**Directions**
Extract all of the entries and set them down verbatim.

:: Raw data ::

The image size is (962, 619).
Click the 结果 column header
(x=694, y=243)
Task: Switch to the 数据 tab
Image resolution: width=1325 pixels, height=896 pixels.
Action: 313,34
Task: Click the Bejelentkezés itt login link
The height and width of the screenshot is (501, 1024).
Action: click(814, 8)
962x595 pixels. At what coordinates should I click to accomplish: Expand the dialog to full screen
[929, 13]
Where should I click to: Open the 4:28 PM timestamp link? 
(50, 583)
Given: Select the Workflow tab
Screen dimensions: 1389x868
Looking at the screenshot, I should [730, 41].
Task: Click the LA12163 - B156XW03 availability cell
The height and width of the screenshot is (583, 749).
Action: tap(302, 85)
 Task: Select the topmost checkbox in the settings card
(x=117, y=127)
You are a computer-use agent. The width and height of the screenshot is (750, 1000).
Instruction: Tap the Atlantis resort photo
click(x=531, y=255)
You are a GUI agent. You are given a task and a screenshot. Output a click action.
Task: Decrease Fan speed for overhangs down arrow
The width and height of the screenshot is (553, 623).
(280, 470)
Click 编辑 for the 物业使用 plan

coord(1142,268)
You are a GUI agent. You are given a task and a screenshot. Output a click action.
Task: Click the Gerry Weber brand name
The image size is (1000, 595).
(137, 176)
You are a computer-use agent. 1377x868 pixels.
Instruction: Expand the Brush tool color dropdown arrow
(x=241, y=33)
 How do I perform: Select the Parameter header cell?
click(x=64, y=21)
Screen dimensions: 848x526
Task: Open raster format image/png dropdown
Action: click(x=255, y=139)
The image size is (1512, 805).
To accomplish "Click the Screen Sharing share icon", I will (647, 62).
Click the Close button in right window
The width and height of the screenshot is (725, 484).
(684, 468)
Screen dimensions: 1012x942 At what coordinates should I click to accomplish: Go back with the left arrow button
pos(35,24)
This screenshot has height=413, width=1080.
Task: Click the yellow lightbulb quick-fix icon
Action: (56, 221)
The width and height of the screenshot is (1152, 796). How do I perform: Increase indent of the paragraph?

:::

**Task response**
The image size is (962, 619).
Click the 结果 column header
(x=694, y=243)
Task: Switch to the 数据 tab
Image resolution: width=1325 pixels, height=896 pixels.
Action: 313,34
Task: Click the Bejelentkezés itt login link
The height and width of the screenshot is (501, 1024).
Action: click(814, 8)
962x595 pixels. At what coordinates should I click to accomplish: Expand the dialog to full screen
[929, 13]
Where should I click to: Open the 4:28 PM timestamp link? 
(50, 583)
Given: Select the Workflow tab
Screen dimensions: 1389x868
Looking at the screenshot, I should [730, 41].
Task: Click the LA12163 - B156XW03 availability cell
The height and width of the screenshot is (583, 749).
Action: tap(302, 85)
 Task: Select the topmost checkbox in the settings card
(x=117, y=127)
You are a computer-use agent. The width and height of the screenshot is (750, 1000).
Instruction: Tap the Atlantis resort photo
click(x=531, y=255)
You are a GUI agent. You are given a task and a screenshot. Output a click action.
Task: Decrease Fan speed for overhangs down arrow
The width and height of the screenshot is (553, 623).
(280, 470)
Click 编辑 for the 物业使用 plan

coord(1142,268)
You are a GUI agent. You are given a task and a screenshot. Output a click action.
Task: Click the Gerry Weber brand name
The image size is (1000, 595).
(137, 176)
You are a computer-use agent. 1377x868 pixels.
Instruction: Expand the Brush tool color dropdown arrow
(x=241, y=33)
 How do I perform: Select the Parameter header cell?
click(x=64, y=21)
Screen dimensions: 848x526
Task: Open raster format image/png dropdown
Action: click(x=255, y=139)
The image size is (1512, 805).
To accomplish "Click the Screen Sharing share icon", I will (647, 62).
Click the Close button in right window
The width and height of the screenshot is (725, 484).
(684, 468)
Screen dimensions: 1012x942 At what coordinates should I click to accomplish: Go back with the left arrow button
pos(35,24)
This screenshot has height=413, width=1080.
Task: Click the yellow lightbulb quick-fix icon
Action: (56, 221)
The width and height of the screenshot is (1152, 796). How do I perform: Increase indent of the paragraph?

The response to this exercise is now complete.